Do you remember the days when selling a product meant advertising, PR, cold calling and direct mail? At least you could tell the difference between advertising and truth then.

I was reading a post on Medium the other day on success. I read a lot of posts on success, even though I know that most of the posts I read on the internet about success are crap, I still get drawn to them, like a moth to a flame, thinking that maybe this next article that I read, maybe, just maybe, might give me that little tip or trick which will send me over the top into true success land. I’m sure that there are many people out there who are reading the exact same thing, and judging by the amount of love (likes, recommends, hearts, etc) and other comments of adoration, people seem to just lap up this stuff. Possibly in the same way, maybe this next article that I read is the one. It’s almost like looking for a mate — this is post the one? Or this one? Maybe this one? No, they all disappoint. So it’s on to the next.

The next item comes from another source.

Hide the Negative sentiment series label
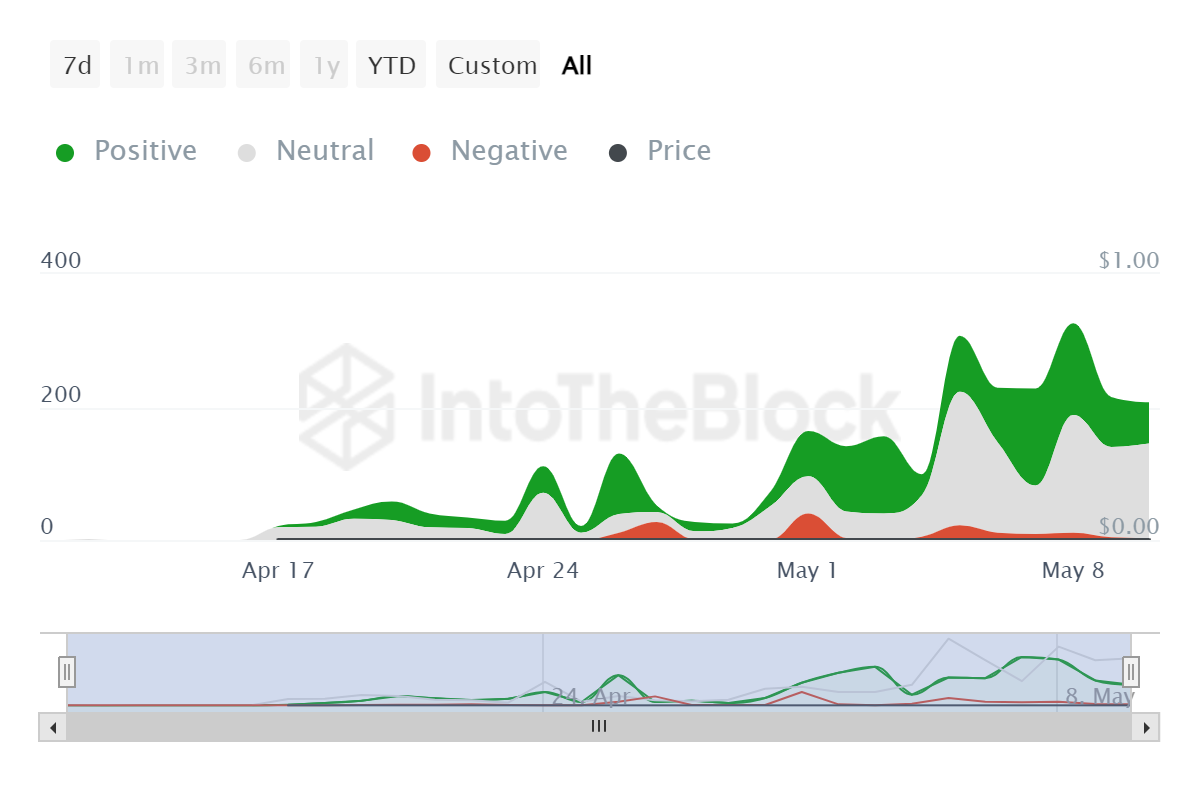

So I read this post, and it was all about the “one reading habit ultra-successful people have”, thinking that it would help me to also be “ultra-successful” (not just normally successful, that would not be good enough). What is this “one habit”? Reading books. Yes, folks, it turns out that all of the ultra-successful people he lists all read a lot of books. I’m sure that he selected the list based on proving his point, since I’m sure that there are many ultra-successful people who don’t read books. But that’s not the point. He says that what makes then special is that they read a LOT. Every day. By my calculation, based on normal reading speed, a whopping 8 hours a day. Of course. If they are already ultra-successful, they can afford the time to read 8 hours a day. I’m sure if I was a gazillionaire, I would be able to read that much too. So I responded with “Yeah, but did Bill Gates, Warren Buffet and Elon Musk have time to read BEFORE they were ultra successful? Doubt it.” At the bottom of the article, a link to the authors website. So I thought, aha, this is just more content marketing.

On to the next article. Same guy. This time he talks about needing friends to be successful. In fact, he states that you need to socialize for at least 6 hours a day in order to be successful. So, now you not only need to read books for 8 hours a day, you also need to socialize for 6 hours a day. So there go 14 hours of the day.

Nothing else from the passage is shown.